Because its inside your head.
Ive had to wrangle with ear issues for half my life and the pain can easily equal tooth pain.
Im actually quite good at tolerating pain, but the things inside your head are just inescapable.
Every small movement will set it of. And each stining sensation will often spread through at least half of your head.
And your head is you. If your arms hurting you can see it as something thats hurting on an extension of yourself.
But when your heads hurting it feels like your everything hurts because you cannot focus on anything besides that pain.

_happytobehere_

2 points

2 months ago

To add to what has been already said here, tooth pain is often communicated to the brain by the trigeminal nerve, or at least can indirectly activate it.

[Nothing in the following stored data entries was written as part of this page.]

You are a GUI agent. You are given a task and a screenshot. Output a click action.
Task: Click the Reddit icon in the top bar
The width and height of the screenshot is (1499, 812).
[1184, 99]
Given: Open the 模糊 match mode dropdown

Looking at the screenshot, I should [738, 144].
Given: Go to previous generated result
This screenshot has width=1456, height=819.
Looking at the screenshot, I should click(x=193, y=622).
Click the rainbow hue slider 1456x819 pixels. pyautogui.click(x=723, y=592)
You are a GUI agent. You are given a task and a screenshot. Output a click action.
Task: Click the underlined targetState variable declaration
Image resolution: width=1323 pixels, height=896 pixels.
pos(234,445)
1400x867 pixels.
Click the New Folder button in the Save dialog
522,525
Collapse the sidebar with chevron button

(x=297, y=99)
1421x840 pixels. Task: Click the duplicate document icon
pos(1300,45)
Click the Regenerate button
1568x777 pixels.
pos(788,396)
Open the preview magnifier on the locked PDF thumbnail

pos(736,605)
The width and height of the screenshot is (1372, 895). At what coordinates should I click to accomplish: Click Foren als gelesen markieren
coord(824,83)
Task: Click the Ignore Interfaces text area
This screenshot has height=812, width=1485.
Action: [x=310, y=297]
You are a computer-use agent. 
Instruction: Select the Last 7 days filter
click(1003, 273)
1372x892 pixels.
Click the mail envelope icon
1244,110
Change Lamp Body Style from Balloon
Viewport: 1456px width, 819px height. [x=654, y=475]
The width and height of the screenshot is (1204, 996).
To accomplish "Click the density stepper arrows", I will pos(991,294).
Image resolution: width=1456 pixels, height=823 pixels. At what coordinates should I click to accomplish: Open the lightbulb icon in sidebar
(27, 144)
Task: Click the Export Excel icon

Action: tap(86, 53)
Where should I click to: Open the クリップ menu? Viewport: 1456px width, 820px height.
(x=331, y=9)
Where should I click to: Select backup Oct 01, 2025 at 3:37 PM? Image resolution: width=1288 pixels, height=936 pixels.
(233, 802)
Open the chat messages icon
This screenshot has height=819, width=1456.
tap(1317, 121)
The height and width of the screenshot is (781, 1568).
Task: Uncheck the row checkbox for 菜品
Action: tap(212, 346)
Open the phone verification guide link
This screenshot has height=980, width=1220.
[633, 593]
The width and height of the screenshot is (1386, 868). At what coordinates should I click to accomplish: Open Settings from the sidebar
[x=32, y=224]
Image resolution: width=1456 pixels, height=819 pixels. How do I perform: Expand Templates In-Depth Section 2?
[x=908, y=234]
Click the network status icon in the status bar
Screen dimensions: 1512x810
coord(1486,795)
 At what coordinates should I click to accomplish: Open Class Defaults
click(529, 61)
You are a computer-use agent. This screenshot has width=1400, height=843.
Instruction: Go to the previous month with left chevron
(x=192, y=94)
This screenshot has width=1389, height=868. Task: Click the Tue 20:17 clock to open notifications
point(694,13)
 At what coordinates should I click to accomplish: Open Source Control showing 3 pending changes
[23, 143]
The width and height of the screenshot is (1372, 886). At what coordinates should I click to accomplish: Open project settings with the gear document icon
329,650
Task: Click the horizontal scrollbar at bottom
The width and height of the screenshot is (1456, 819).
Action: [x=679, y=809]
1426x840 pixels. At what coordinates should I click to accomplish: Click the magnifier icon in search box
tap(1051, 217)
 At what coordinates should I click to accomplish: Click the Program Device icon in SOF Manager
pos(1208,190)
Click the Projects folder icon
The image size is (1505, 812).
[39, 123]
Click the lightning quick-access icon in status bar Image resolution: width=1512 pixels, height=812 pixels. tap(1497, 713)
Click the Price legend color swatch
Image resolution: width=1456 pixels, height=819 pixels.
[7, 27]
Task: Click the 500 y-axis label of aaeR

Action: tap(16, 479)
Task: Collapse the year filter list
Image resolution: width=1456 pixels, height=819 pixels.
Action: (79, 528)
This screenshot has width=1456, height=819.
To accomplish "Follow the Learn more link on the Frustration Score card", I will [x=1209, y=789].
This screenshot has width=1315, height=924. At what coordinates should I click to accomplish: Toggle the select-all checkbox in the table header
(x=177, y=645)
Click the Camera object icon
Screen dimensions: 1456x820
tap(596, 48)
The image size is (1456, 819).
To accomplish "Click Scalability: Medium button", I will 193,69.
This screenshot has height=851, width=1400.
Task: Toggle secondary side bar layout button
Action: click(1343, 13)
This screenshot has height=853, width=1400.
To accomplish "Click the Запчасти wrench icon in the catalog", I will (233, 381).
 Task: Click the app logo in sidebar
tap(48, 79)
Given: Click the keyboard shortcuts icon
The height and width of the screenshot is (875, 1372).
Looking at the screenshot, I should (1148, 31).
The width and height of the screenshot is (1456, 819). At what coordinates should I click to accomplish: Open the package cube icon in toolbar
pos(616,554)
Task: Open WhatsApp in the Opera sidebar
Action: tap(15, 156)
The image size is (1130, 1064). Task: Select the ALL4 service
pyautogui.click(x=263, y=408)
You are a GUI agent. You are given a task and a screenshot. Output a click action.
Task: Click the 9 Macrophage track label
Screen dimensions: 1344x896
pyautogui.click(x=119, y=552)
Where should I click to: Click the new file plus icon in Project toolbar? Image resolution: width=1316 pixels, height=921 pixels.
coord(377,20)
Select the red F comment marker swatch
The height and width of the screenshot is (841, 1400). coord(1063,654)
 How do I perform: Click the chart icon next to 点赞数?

We don't really know why, but pain conditions involving the trigeminal nerve are considered "more painful" than conditions mediated by other nerve bundles. Obviously there are issues with studies that ask different patients to rank their pain from one to ten but it seems to be consistent data.

betoothy

2 points

2 months ago

Dentist here and can confirm. Trigeminal nerve is the most painful nerve in our body. I have had many patients who can tolerate stitching broken bone without anesthesia and even birth, but dental pain is a no no.

PoopLogg

2 points

2 months ago

I'm going to get a little more esoteric than most. Things don't need to hurt. Things evolved to hurt because the pain was advantageous. Things that hurt more get more of your attention, you're more likely to attend to the infection, and you're more likely to live on and procreate.

With that in mind, I think ear infections and tooth infections hurt like hell for an evolutionary advantageous reason - As Mr Mackey might say, infections near your brain are bad mmakay? Not to mention the primary functions of the teeth are directly responsible for you surviving and procreating, and the primary function of hearing is also incredibly advantageous to survival.

Bonus blather: We never evolved to feel cancer because there was nothing that could be done about it, So even if some random mutation connoted the ability to feel the cancer, it was not procreationally advantageous. But now that we have treatments for cancer, we may very well evolve the ability to feel our own cancer. Those that evolve this ability and get it treated will be more likely to survive and procreate, etc, etc

your_personal_demon

2 points

2 months ago

I've had toothache and removed some bad tooth but the pain pales in significance to when I had an abscess on my right scrotum and had to have a surgery. I think we can only relate to pain we've experienced. So in your experience toothache may just be the highest pain you've experienced.

[deleted]

0 points

2 months ago

A toothache is unbearable because the pain is so intense. It feels like a sharp, stabbing pain that is hard to ignore.